Fuse Group Investment acquired the storied Security Building in downtown Miami and plans to sue WeWork over allegedly vacating its offices in violation of the lease, The Real Deal has learned.
The 17-story, historic building at 117 Northeast First Avenue was under a foreclosure action against the previous owner, Security Building AR Owner LLC.
Fuse Group bought the note and once it “stood in the shoes of the lender,” it resolved the lawsuit against the former owner by accepting a deed on the property, said attorney Michael Ehrenstein, who represented Fuse in the acquisition.
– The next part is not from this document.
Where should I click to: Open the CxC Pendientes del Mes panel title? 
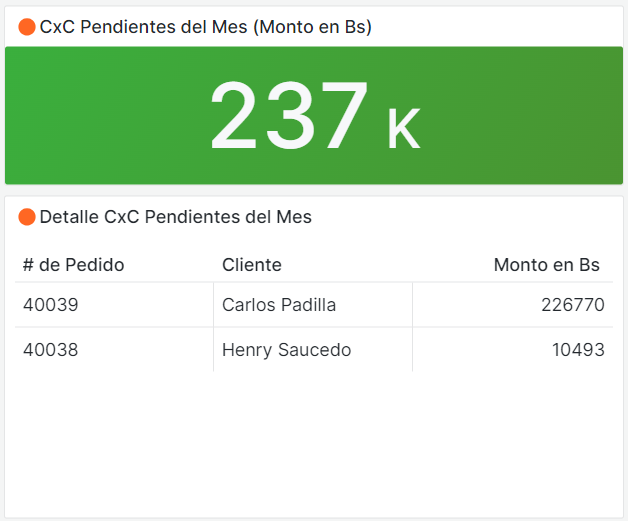coord(205,28)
Ehrenstein, of Ehrenstein Sager, worked with Mark Meland and Bryan Vega of Meland Budwick on the deal. Ehrenstein declined to disclose how much Fuse Group paid to buy the mortgage or disclose any other values associated with the deal, only saying it was an “amicable” resolution of the suit.
Fort Lauderdale-based Fuse Group, led by Chair Shimon Elkabetz and CEO Eyal Peretz, is an investor focused on bridge and construction lending, and on direct equity real estate investments, according to its website.
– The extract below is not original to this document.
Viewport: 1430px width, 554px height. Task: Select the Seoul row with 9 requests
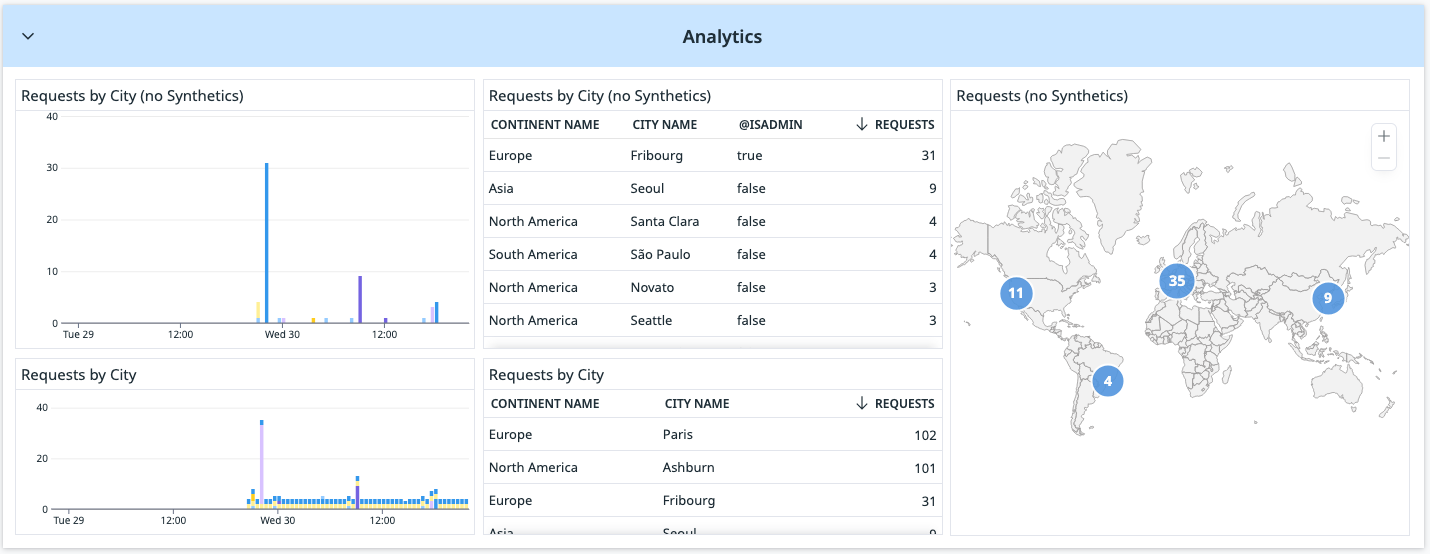pos(712,189)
Fuse’s Peretz did not immediately return a request for comment. He said in a release that Fuse plans to move the building into its next chapter as a “home for vibrant and innovative tenants.”
The Security Building was WeWork’s flagship Miami location, as the New York City-based coworking giant in 2017 renovated the building with 96,000 square feet of offices, according to the release. It also fully leased the property.
Fuse Group now plans to sue the WeWork affiliate that rented out the property for allegedly violating the lease, and sue WeWork’s parent company for allegedly breaching its obligations as guarantor on the lease, according to the release.
“They haven’t paid their rent and they are not there,” Ehrenstein said. “They removed all of their furniture, so we want an order from the court that we can have possession.”
WeWork declined to comment.
Platform Capital Funding had filed a foreclosure suit in December against the Security Building’s previous owner, alleging a default of more than $46 million. This included more than $37 million in principal from a 2016 loan, interest and late fees, according to the complaint.
It also included $5 million that was deposited in 2019 by would-be property buyer Inveniam Capital Partners, which planned to acquire the building in part with funds raised through a cryptocurrency auction.
Inveniam wanted to buy the Security Building for $65 million, but the plan unraveled in 2019, when Inveniam CEO Pat O’Meara claimed he had to end the deal because his senior lender changed the language of the agreed-upon loan.
Aside from the previous owner led by Richard Weisfisch, Platform Capital also named Weisfisch and Andrew Joblon individually in the foreclosure suit.
In a March motion to dismiss, the previous owner and Weisfisch called the suit “premature,” arguing the loan had not yet matured. They also said the lender only was entitled to $500,000 from the $5 million Invenian deposit, based on an agreement it had with the borrower.
Their attorney, Alan Grunspan of Carlton Fields, called the outcome “a fair arrangement for both sides.”
Joblon, managing principal at Turnbridge Equities, did not immediately return a request for comment left with Turnbridge.
The building was last purchased in 2015 for $23.5 million. The tower, built in 1927 as the headquarters for the Dade County Security Company, was added to the National Register of Historic Places in 1989.